| GIVEN REQUEST |
Please retype the lines below, from the line with "Image resolution: width=819" up to and including the line with "click(x=31, y=344)". Give only those lines.

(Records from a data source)
** Start **

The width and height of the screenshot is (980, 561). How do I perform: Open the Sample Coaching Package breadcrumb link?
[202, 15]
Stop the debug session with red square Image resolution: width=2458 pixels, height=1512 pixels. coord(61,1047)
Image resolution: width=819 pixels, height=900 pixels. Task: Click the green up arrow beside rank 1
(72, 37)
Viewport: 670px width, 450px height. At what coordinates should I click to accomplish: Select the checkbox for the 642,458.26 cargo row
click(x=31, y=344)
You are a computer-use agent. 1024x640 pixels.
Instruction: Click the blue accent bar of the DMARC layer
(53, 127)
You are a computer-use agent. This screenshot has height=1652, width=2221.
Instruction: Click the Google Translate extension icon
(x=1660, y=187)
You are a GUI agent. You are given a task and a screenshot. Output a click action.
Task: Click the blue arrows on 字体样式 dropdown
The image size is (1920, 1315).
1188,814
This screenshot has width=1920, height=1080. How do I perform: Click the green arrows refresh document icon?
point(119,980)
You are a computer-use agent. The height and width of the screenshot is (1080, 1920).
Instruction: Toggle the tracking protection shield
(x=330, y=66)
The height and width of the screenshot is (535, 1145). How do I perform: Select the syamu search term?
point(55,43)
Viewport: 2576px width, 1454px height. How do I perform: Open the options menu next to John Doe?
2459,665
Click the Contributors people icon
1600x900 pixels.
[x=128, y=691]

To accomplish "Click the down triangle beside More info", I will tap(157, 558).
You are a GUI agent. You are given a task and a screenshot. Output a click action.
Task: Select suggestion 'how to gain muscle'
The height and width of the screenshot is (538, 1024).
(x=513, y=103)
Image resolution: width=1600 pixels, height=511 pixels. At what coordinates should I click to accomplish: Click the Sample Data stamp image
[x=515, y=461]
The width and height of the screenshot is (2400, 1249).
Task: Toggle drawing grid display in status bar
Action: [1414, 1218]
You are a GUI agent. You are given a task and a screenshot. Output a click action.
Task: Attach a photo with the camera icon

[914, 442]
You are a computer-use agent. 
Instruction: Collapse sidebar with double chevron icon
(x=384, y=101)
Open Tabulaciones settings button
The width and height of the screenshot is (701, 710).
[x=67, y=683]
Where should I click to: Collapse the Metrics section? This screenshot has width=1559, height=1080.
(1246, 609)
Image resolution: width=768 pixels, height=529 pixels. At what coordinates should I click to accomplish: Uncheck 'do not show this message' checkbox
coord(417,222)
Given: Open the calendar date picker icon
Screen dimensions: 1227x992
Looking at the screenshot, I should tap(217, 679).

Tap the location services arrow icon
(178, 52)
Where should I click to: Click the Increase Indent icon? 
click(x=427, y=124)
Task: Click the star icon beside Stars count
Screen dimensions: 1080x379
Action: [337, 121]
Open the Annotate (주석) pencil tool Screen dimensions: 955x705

** End **

| FINISHED ANSWER |
Image resolution: width=819 pixels, height=900 pixels. Task: Click the green up arrow beside rank 1
(72, 37)
Viewport: 670px width, 450px height. At what coordinates should I click to accomplish: Select the checkbox for the 642,458.26 cargo row
click(x=31, y=344)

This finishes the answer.